I am unimpressed when leaders tell me “my calendar is full”. They are mostly managing time and not themselves. If you agree that your role as a leader is to serve and inspire your teams, how can you achieve this if you are never available?
Some leaders even believe that a big part of their role is to sit in on meetings. They likely attend meetings unprepared because they attend so many meetings, not challenging the effectiveness of meetings. They are potentially agreeable by nature or have difficulty to say no to meeting invites that are not important.
Start to free up your calendar by asking yourself these questions: –
- Do I proactively focus on important stuff before it becomes urgent?
- Am I able to say NO in a polite but unapologetic manner?
- Do I delegate in terms of expected results rather than the supervision of methods?
- Do I organize and execute my calendar around balanced priorities (alignment with personal mission statement)?
- Does my calendar help me to create and maintain balance in my life?
- Do I schedule my priorities, or am I just prioritizing what’s already on my schedule?
I used to believe that if you wanted something done, give it to a busy person. Maybe good for me but not necessarily for them. Busy could mean that you are being acted on by others rather than proactively acting on important matters yourself. Busy is effective when focused on enhancing relationships and accomplishing results.
Taking a closer look at calendars while counselling, I often observe “tentative meeting acceptances”. Those with a genuine desire to improve self reflect on these two aspects: –
- Their failure to decide upfront on the importance or not of participating; or if they knew that it was unimportant, they recognize that they were not able to say NO,
- Their failure to comprehend that the person planning the meeting cannot conduct an effective process if they do not know in advance who is “on the bus”.
Some justify the value of having tentative meetings on their calendar. It takes intrinsic value to be open to other perspectives. I am not advocating against the concept of tentative meetings, rather giving different perspectives to think about, and to free up your calendar.
If you believe in the effectiveness of tentative meeting acceptances, at least consider and compensate for the negative impact on the meeting initiator who does not know who will be participating. Think Win / Win.
Leave space on your calendar for spontaneous moments with your team. Focus on relationships, clarify the results that you expect of them and serve them; they will perform to their potential rather than to the compulsory minimum.

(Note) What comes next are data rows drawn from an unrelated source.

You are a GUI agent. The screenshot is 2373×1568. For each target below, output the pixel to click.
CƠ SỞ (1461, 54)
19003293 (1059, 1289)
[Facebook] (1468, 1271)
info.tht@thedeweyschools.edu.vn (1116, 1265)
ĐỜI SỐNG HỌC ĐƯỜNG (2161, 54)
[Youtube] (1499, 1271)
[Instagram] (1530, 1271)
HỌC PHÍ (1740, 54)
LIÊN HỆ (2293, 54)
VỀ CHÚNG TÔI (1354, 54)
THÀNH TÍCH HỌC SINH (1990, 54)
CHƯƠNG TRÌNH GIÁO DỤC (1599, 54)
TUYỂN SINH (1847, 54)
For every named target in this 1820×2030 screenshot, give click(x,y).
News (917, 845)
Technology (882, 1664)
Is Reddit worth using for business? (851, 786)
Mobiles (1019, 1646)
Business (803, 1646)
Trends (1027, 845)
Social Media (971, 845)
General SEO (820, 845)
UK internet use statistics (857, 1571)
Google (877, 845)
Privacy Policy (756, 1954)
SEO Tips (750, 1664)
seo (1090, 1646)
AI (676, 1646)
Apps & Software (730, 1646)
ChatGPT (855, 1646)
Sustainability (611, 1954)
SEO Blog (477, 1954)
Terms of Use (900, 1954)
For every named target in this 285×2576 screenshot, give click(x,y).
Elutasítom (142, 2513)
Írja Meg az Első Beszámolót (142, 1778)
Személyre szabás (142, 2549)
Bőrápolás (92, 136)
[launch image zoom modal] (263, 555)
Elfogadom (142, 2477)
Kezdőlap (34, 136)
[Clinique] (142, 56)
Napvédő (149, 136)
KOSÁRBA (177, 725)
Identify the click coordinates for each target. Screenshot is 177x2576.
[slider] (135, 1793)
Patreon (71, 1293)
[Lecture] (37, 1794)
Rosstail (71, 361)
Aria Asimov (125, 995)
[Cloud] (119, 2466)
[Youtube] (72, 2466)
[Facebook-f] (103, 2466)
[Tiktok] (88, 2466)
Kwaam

Do not equate the presence in meetings with productivity. Following an inside-out approach, ensure that your reports are empowered to decline meetings; that they can provide information prior and follow-up after if more appropriate. If your teams know that you will not judge them then they will not have a fear of missing out.
My last boss scheduled meetings at a time convenient for him, not considering time differences , our needs or our schedules. He either did not understand that we might be doing something more valuable, or his intent could have been a selfish urgency bordering on malicious. I was self motivated, but never underestimate how many employees simply tune out.
In a culture of collective meetings addiction there is likely no understanding of the makeup and quantum of the different costs related to ineffective meetings. Again the inside-out approach, we must work towards healthier communication practices and more-effective interactions that will result in cleaner calendars.